The Potluck

Senate GOP issues first offer in budget negotiations, calling for Voter ID, no taxes

By: - May 4, 2021 3:05 pm

State Sen. Paul Gazelka, R-East Gull Lake, addressed reporters on Oct. 19, 2020, urging Gov. Tim Walz to reduce COVID-19 regulations. Photo by Ricardo Lopez/Minnesota Reformer.

Senate Republicans on Tuesday issued the opening salvo in legislative budget negotiations, making public their first offer with House DFL leadership. 

Senate Majority Leader Paul Gazelka, R-East Gull Lake, outlined his caucus’s priorities during a brief news conference, calling for no tax increases to balance the state’s budget, which currently is forecasted to see a $1.6 billion budget surplus. 

The Legislature and Gov. Tim Walz must agree on a two year budget by June 30, which is the end of the state’s fiscal year. Otherwise parts of the government will shut down. The Legislature is scheduled to adjourn much sooner, however, on May 17, after which only Walz can call them into a special session to finish their work. 

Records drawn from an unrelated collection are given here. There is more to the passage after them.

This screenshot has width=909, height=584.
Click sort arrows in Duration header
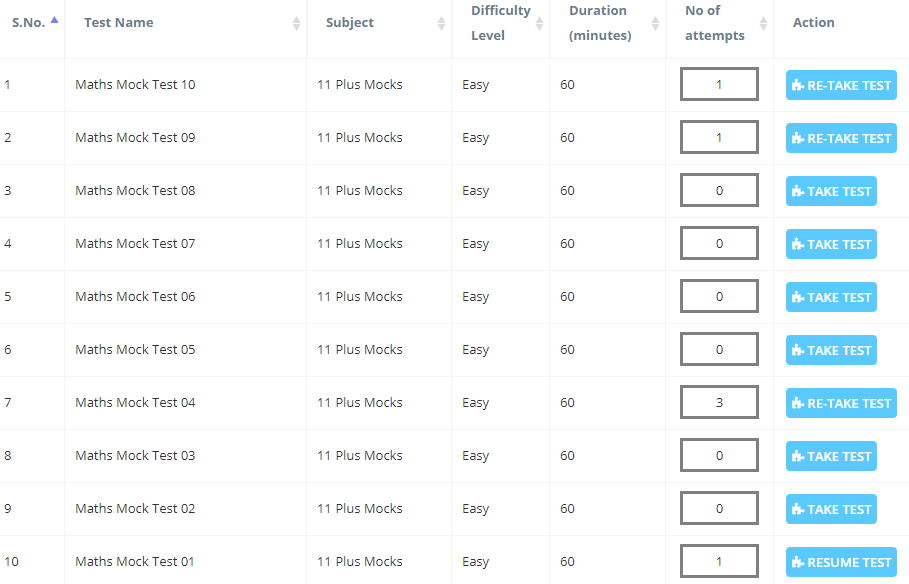(655, 23)
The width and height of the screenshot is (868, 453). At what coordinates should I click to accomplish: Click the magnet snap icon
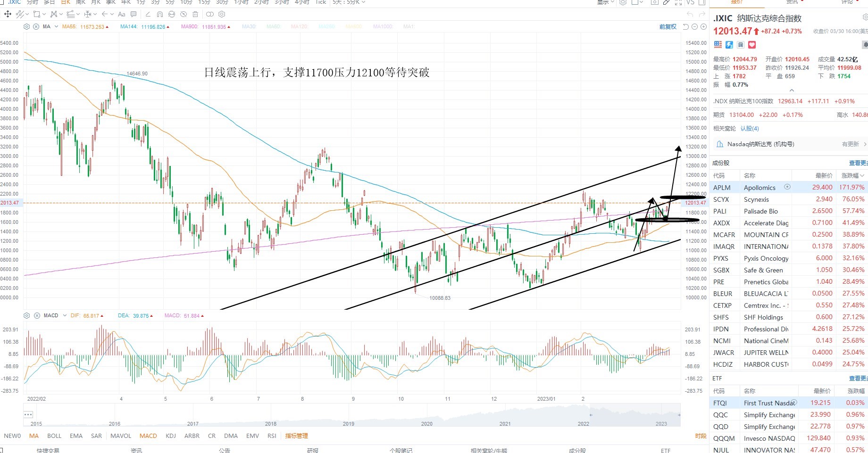point(160,14)
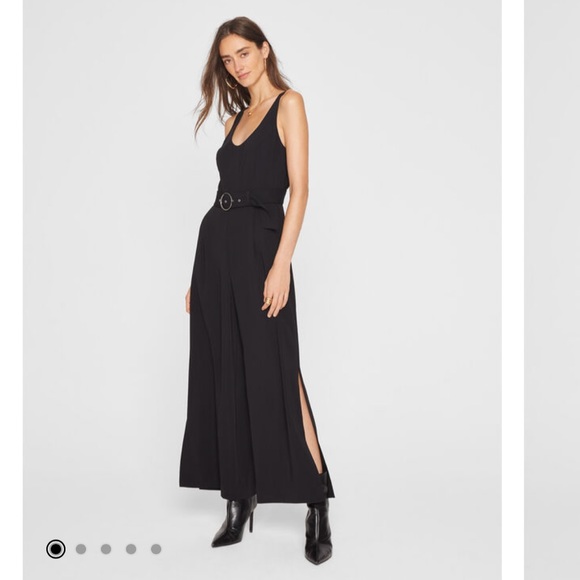Click the white gap between product images
The width and height of the screenshot is (580, 580).
pos(513,290)
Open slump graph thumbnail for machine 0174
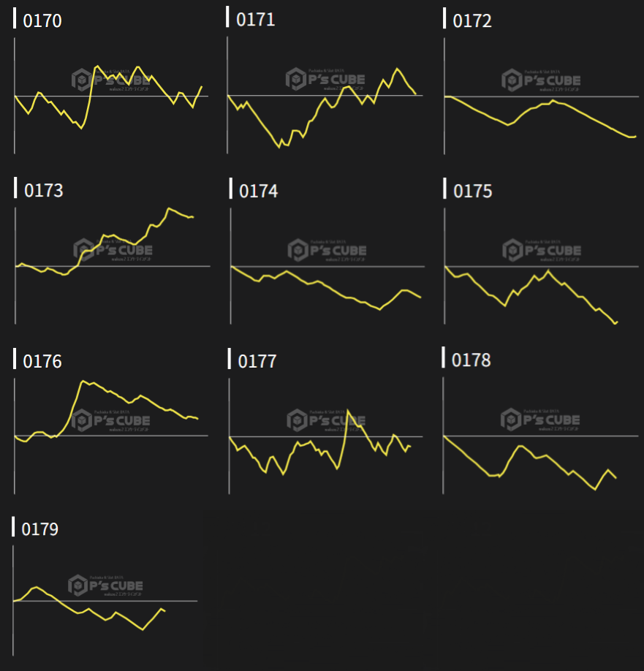644x671 pixels. click(x=327, y=266)
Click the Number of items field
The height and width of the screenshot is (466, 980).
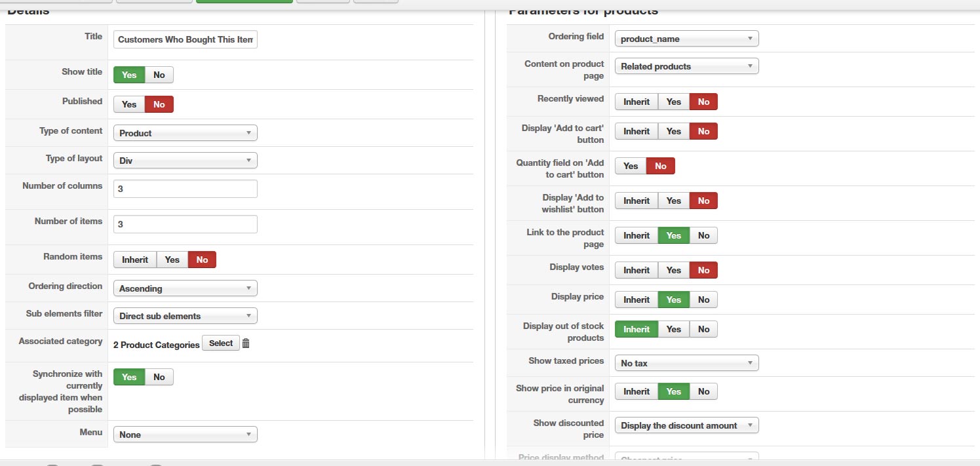186,224
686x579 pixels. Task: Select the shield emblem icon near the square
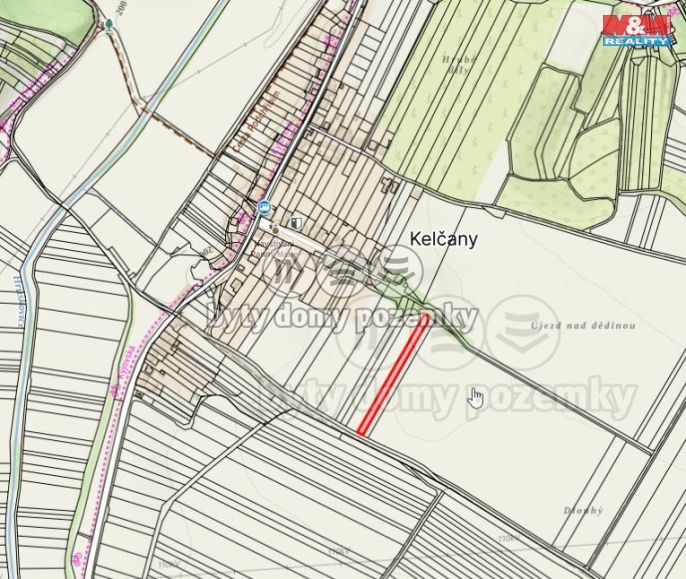pos(298,223)
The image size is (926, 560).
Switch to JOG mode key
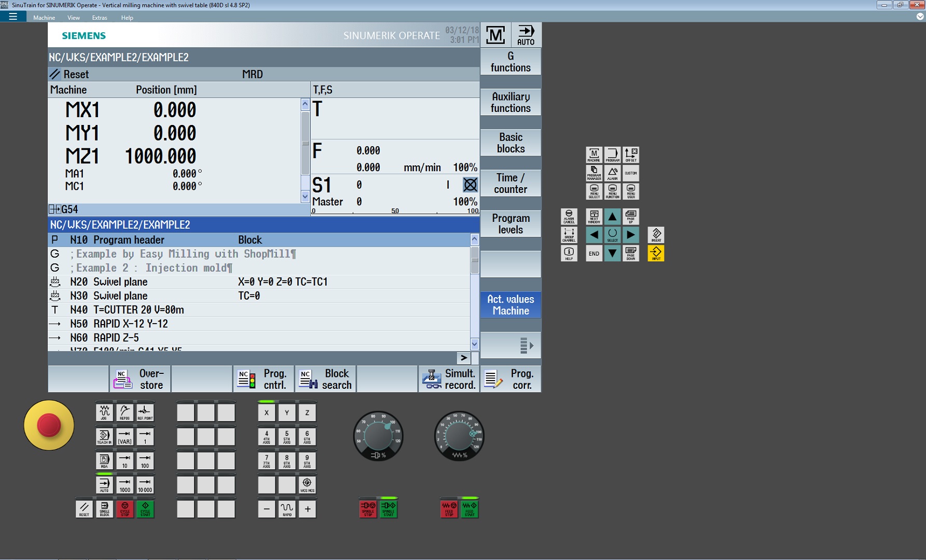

Senate Republicans also proposed that small businesses that received Paycheck Protection Plan loans be exempt from state taxes on that revenue. The Senate estimates the proposal would cost $455 million. They also want to exempt from state taxes up to $10,200 in unemployment insurance issued to people who lost their jobs due to the pandemic. 

The offer also includes a number of controversial new laws, including requiring voter identification, which the Senate GOP approved on Monday on a party-line vote. Walz and his fellow Democrats are firmly opposed to the idea, which Minnesota voters rejected in 2012. 

Republicans also want to require licensure of facilities that perform abortions, similar to a bill former DFL Gov. Mark Dayton vetoed in 2017

Republicans, who have long sought to curtail Walz’s emergency powers during the pandemic, are also calling for the governor to lift restrictions on businesses, schools and youth sports. The offer calls for Walz to rescind his statewide mask mandate in places of public accommodation. 

New in the offer is a call to waive penalties levied against businesses that violated Walz’s COVID-19 executive orders. A number of businesses have defied Walz’s restrictions and operated restaurants and other facilities in spite of public health restrictions. 

A spokesman for House Speaker Melissa Hortman, DFL-Brooklyn Park, did not immediately respond to a request for comment on the Senate GOP offer.